When planners committed themselves to shaping the existent and alive — to some extent — cities into utopias, they ended up destroying them. Apparently, just like plants, cities and individuals require some sort of substrate for them to grow, yet, the greatest minds of the recent culture have thought otherwise. They firmly conceived the concept of art as something capable of enhancing and transforming people, especially the architecture, since is the one that is directly linked with individuals: it is the art where humans live in.
The rational design would create, as a result of its implementation, rational societies. Many architects of that time faced the upcoming years with optimism: the modern movement. Back then, the idea that if there were a proper architecture, the life of individuals would be inexorably much better. However, the architects of this modern approach were not the first ones who realized the flaws within their visionary idea: Da Vinci had previously concluded the impossibility of establishing an utopia as the perfect city. As Kenneth Slaught has previously mentioned, the process of design has suffered lots of changes — for the better.
During the early 20’s Le Corbusier had already found out that many cities around the world were on the verge of an imminent implosion. Just like Da Vinci, the Swiss architect realized that modernist theories had resulted in poor design and a highly inadequate housing procedures and constructions besides the poorly efficient transportation. He then reconfigured the modernist approach by studying the underlying problems within the movement and suggesting possible solutions to these kinds of issues. He went on to inspire and influence a new generation of architects and planners who would then rethink what the initial modernist theory had suggested in order to prevent what Le Corbusier had foreseen and to improve the quality of life of every individual.
Le Corbusier firmly believed in the notion that the concept of modern cities could only be feasible and could only function upon the substrate of right and straight order, which was his basis for developing several planning schemes using four principles: the conjunction of the center of the cities, augmentation of the density, enlargement of the means of transportation and circulation, and increment in the existent number of open spaces — which can be seen in his planning for Voisin, France.

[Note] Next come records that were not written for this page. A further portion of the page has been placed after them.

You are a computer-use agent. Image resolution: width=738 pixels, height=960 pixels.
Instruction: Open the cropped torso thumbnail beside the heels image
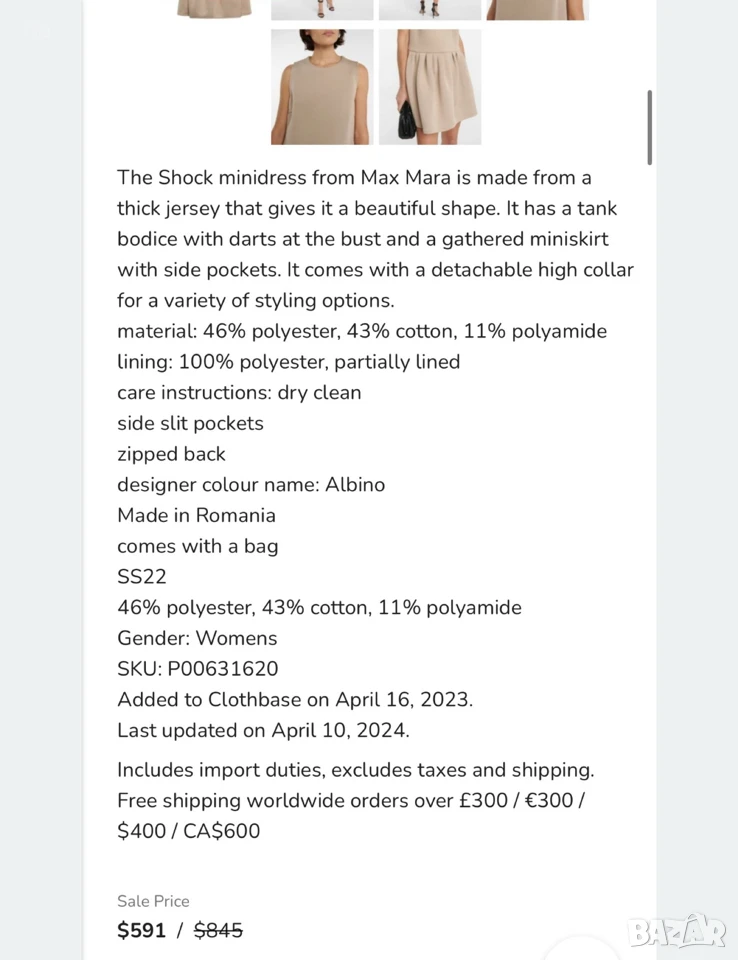tap(538, 9)
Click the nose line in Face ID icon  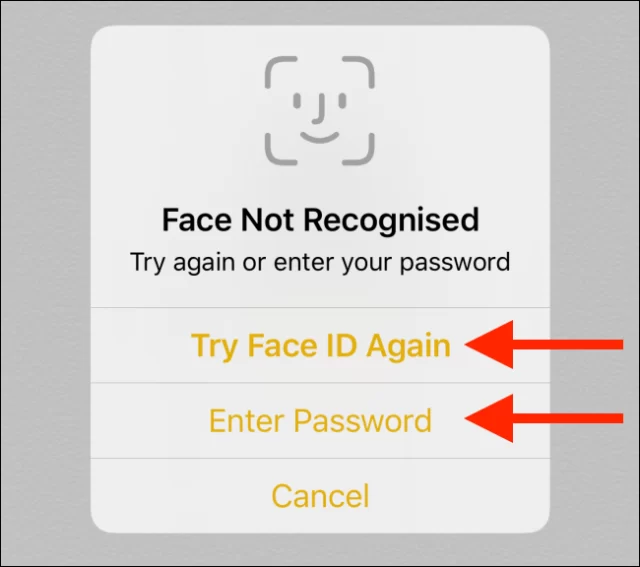(320, 109)
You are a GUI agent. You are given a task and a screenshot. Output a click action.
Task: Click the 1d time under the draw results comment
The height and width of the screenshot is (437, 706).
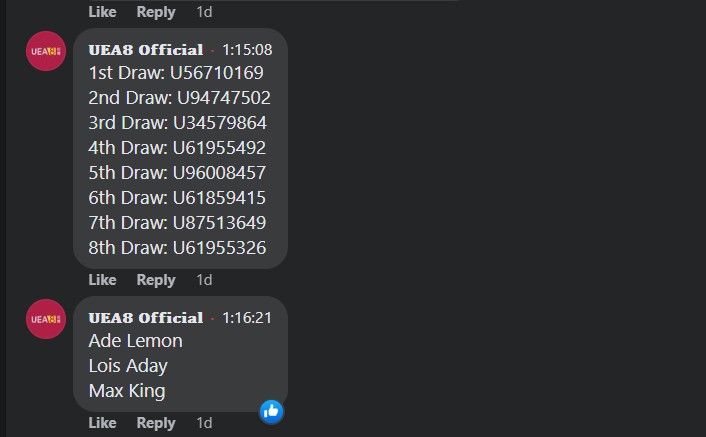[x=204, y=280]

His plans for sustainable and ordered modern cities included a detailed analysis of three major urban issues and factors: housing, open spaces, and roads. Le Corbusier believed that roads should be established with minimum crossings. Consequently, the separation of the existent forms of traffic would make them inhabitable. He suggested skyscrapers for commotion purposes only, surrounded by extensive open spaces. Le Corbusier’s ideal of a modern city included on average a high percentage of open spaces, resembling a big park surrounded by buildings.
His ideas, resumed in five points, were used to conceive the idea of how to live in nowadays industrialized world. He suggested, that buildings should be at all cost lifted over pilots as a way to enhance the transportation as the ground floor of any construction, just like the street, belongs to pedestrians and vehicles. Readers can realize the application of this principle every time they see houses lifted on pilotis that allow the vehicle’s movement or the green extension continuity. As the second principle, the architect suggested that the designing of any ground plan should be free in style and from structural conditioning so that partitions can be established in any way, which was somehow connected with his third concept that suggested that facades should be apart from the structure. The façade, and as his fourth suggestion, could be cut in its entire length to allow the room to be lit equally and, last but not least, Le Corbusier firmly believed that any type of building or housing should give back the space it takes up from the ground, which is why he suggested garden roofs as way of replacing it.